→ **What you should do**: Among the lines below, how many have the word "Share"? The reply is that number alone.

→ **The data**:
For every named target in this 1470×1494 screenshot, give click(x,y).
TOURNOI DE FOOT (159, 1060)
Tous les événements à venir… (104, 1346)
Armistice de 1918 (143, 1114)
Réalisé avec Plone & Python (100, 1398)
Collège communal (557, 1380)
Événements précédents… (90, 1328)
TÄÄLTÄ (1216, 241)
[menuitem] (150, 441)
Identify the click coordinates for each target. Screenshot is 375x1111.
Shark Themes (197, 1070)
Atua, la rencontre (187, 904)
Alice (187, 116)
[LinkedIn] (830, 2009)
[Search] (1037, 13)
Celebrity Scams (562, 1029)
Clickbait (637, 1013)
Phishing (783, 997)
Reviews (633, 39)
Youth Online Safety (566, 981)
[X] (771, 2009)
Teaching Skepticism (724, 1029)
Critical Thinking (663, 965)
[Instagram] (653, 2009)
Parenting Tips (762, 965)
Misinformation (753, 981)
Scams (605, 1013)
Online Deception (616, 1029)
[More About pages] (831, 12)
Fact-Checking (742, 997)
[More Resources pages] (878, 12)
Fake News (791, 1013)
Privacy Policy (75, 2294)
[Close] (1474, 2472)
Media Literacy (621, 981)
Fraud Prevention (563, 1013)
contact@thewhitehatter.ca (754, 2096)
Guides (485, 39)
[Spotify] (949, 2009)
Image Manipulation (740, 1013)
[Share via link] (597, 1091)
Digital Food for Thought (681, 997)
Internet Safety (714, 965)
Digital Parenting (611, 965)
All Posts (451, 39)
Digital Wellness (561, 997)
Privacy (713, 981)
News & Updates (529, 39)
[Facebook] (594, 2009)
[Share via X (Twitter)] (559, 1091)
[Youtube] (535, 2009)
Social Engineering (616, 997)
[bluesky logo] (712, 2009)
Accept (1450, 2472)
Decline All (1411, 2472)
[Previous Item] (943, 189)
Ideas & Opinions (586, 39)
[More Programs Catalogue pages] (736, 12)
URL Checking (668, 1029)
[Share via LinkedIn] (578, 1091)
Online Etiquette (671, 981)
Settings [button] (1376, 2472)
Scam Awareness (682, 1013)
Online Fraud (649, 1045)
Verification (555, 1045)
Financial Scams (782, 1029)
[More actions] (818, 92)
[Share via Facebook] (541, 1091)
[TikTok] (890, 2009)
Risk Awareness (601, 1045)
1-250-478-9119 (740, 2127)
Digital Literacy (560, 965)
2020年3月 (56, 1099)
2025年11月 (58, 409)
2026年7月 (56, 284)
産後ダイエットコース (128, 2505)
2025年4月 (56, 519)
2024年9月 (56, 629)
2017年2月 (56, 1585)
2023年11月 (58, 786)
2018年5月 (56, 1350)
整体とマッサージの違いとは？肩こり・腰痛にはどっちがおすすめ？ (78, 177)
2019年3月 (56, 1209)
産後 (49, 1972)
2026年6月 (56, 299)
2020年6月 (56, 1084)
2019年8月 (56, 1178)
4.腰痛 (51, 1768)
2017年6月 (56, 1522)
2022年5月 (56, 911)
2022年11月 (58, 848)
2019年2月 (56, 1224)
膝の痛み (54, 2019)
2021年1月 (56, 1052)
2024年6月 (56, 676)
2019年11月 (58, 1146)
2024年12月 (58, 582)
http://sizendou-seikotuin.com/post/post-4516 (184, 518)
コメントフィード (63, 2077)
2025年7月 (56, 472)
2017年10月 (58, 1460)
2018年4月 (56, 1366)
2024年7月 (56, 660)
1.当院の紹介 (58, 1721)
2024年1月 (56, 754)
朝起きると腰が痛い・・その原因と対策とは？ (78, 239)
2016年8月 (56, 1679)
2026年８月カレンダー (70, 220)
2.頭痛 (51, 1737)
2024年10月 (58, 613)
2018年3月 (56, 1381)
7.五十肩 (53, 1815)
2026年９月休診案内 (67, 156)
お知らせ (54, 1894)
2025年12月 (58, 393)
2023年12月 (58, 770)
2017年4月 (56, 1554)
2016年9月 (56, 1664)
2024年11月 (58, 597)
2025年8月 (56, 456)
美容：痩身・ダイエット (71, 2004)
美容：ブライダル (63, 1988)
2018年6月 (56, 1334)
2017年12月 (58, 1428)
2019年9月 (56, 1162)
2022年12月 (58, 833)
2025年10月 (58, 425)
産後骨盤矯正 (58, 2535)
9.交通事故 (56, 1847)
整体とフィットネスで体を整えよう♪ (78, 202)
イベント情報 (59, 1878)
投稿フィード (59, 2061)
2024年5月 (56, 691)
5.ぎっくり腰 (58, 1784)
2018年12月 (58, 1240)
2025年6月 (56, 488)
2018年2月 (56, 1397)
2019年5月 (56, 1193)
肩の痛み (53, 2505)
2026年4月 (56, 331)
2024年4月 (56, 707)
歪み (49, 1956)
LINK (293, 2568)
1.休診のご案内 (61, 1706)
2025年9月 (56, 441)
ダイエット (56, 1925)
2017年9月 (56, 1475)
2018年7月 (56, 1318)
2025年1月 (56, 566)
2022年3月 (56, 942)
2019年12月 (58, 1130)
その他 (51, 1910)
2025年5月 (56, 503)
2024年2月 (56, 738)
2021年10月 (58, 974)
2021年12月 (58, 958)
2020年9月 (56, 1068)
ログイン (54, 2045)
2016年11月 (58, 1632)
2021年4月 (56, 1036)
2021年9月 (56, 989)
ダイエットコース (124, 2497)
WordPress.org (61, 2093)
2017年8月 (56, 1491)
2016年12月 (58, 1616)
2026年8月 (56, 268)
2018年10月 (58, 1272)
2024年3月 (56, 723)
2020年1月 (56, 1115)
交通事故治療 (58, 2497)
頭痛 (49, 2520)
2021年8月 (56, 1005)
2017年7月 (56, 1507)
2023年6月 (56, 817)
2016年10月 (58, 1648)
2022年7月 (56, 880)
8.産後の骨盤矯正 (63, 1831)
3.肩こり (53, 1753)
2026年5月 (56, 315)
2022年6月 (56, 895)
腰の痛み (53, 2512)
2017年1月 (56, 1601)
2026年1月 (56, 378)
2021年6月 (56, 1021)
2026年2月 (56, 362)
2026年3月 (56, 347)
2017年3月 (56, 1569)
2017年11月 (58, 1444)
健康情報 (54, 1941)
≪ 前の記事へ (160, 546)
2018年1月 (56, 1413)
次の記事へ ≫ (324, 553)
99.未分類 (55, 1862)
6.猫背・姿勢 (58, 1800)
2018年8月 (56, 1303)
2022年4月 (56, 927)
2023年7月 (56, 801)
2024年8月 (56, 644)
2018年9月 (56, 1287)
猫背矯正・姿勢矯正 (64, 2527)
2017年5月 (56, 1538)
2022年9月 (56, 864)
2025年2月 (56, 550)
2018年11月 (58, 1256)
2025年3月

→ **Response to this task**: 4